*** Opening of Data supplied ***
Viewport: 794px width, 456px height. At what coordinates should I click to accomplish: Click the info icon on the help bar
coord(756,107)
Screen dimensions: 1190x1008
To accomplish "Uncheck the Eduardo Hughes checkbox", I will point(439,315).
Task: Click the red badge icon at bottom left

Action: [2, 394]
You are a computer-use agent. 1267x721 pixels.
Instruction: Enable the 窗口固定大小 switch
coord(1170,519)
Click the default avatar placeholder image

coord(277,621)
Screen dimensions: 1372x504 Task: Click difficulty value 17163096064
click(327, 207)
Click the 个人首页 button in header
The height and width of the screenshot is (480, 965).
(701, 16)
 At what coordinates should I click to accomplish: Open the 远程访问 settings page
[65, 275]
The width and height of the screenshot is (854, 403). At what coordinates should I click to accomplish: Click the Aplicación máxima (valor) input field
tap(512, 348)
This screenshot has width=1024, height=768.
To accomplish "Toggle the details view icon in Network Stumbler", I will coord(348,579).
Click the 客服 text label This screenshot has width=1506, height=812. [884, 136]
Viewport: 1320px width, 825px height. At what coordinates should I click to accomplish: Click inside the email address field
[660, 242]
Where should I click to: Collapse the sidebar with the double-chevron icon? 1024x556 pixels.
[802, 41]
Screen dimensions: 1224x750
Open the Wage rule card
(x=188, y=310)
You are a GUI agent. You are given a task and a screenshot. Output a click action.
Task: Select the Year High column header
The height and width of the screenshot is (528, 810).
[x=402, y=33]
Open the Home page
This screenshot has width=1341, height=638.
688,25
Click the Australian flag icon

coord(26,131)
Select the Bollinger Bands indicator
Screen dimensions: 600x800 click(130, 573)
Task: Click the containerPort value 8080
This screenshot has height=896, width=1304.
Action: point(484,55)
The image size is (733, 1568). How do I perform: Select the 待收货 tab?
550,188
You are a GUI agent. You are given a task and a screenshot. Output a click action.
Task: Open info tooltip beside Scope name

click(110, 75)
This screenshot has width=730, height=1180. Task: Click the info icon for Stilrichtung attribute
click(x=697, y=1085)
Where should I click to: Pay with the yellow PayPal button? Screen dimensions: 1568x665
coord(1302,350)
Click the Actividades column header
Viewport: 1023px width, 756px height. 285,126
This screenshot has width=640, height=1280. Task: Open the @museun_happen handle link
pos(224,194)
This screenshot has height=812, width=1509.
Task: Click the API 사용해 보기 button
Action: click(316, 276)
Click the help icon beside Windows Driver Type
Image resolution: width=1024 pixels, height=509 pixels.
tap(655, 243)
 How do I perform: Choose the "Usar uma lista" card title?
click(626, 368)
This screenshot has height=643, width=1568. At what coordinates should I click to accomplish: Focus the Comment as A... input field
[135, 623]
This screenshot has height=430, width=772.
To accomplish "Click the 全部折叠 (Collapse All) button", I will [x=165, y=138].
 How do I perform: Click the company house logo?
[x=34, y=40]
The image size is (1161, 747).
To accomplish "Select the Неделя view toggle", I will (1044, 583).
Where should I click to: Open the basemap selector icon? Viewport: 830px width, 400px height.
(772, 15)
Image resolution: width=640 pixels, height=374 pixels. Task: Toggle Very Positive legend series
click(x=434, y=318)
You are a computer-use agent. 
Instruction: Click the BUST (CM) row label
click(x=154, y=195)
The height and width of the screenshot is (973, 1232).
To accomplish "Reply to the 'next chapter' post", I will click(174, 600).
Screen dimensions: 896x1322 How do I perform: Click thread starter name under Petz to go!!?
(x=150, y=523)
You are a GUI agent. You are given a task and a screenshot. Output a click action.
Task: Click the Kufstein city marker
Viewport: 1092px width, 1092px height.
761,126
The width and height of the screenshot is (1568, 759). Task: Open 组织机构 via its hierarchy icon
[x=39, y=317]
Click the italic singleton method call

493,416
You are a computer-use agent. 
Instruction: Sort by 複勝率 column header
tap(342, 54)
*** Close of Data supplied ***
Action item> All entries must be repeated exactly.

Answer to the exercise>
Viewport: 794px width, 456px height. At what coordinates should I click to accomplish: Click the info icon on the help bar
coord(756,107)
Screen dimensions: 1190x1008
To accomplish "Uncheck the Eduardo Hughes checkbox", I will point(439,315).
Task: Click the red badge icon at bottom left

Action: [2, 394]
You are a computer-use agent. 1267x721 pixels.
Instruction: Enable the 窗口固定大小 switch
coord(1170,519)
Click the default avatar placeholder image

coord(277,621)
Screen dimensions: 1372x504 Task: Click difficulty value 17163096064
click(327, 207)
Click the 个人首页 button in header
The height and width of the screenshot is (480, 965).
(701, 16)
 At what coordinates should I click to accomplish: Open the 远程访问 settings page
[65, 275]
The width and height of the screenshot is (854, 403). At what coordinates should I click to accomplish: Click the Aplicación máxima (valor) input field
tap(512, 348)
This screenshot has width=1024, height=768.
To accomplish "Toggle the details view icon in Network Stumbler", I will coord(348,579).
Click the 客服 text label This screenshot has width=1506, height=812. [884, 136]
Viewport: 1320px width, 825px height. At what coordinates should I click to accomplish: Click inside the email address field
[660, 242]
Where should I click to: Collapse the sidebar with the double-chevron icon? 1024x556 pixels.
[802, 41]
Screen dimensions: 1224x750
Open the Wage rule card
(x=188, y=310)
You are a GUI agent. You are given a task and a screenshot. Output a click action.
Task: Select the Year High column header
The height and width of the screenshot is (528, 810).
[x=402, y=33]
Open the Home page
This screenshot has width=1341, height=638.
688,25
Click the Australian flag icon

coord(26,131)
Select the Bollinger Bands indicator
Screen dimensions: 600x800 click(130, 573)
Task: Click the containerPort value 8080
This screenshot has height=896, width=1304.
Action: point(484,55)
The image size is (733, 1568). How do I perform: Select the 待收货 tab?
550,188
You are a GUI agent. You are given a task and a screenshot. Output a click action.
Task: Open info tooltip beside Scope name

click(110, 75)
This screenshot has width=730, height=1180. Task: Click the info icon for Stilrichtung attribute
click(x=697, y=1085)
Where should I click to: Pay with the yellow PayPal button? Screen dimensions: 1568x665
coord(1302,350)
Click the Actividades column header
Viewport: 1023px width, 756px height. 285,126
This screenshot has width=640, height=1280. Task: Open the @museun_happen handle link
pos(224,194)
This screenshot has height=812, width=1509.
Task: Click the API 사용해 보기 button
Action: click(316, 276)
Click the help icon beside Windows Driver Type
Image resolution: width=1024 pixels, height=509 pixels.
tap(655, 243)
 How do I perform: Choose the "Usar uma lista" card title?
click(626, 368)
This screenshot has height=643, width=1568. At what coordinates should I click to accomplish: Focus the Comment as A... input field
[135, 623]
This screenshot has height=430, width=772.
To accomplish "Click the 全部折叠 (Collapse All) button", I will [x=165, y=138].
 How do I perform: Click the company house logo?
[x=34, y=40]
The image size is (1161, 747).
To accomplish "Select the Неделя view toggle", I will (1044, 583).
Where should I click to: Open the basemap selector icon? Viewport: 830px width, 400px height.
(772, 15)
Image resolution: width=640 pixels, height=374 pixels. Task: Toggle Very Positive legend series
click(x=434, y=318)
You are a computer-use agent. 
Instruction: Click the BUST (CM) row label
click(x=154, y=195)
The height and width of the screenshot is (973, 1232).
To accomplish "Reply to the 'next chapter' post", I will click(174, 600).
Screen dimensions: 896x1322 How do I perform: Click thread starter name under Petz to go!!?
(x=150, y=523)
You are a GUI agent. You are given a task and a screenshot. Output a click action.
Task: Click the Kufstein city marker
Viewport: 1092px width, 1092px height.
761,126
The width and height of the screenshot is (1568, 759). Task: Open 组织机构 via its hierarchy icon
[x=39, y=317]
Click the italic singleton method call

493,416
You are a computer-use agent. 
Instruction: Sort by 複勝率 column header
tap(342, 54)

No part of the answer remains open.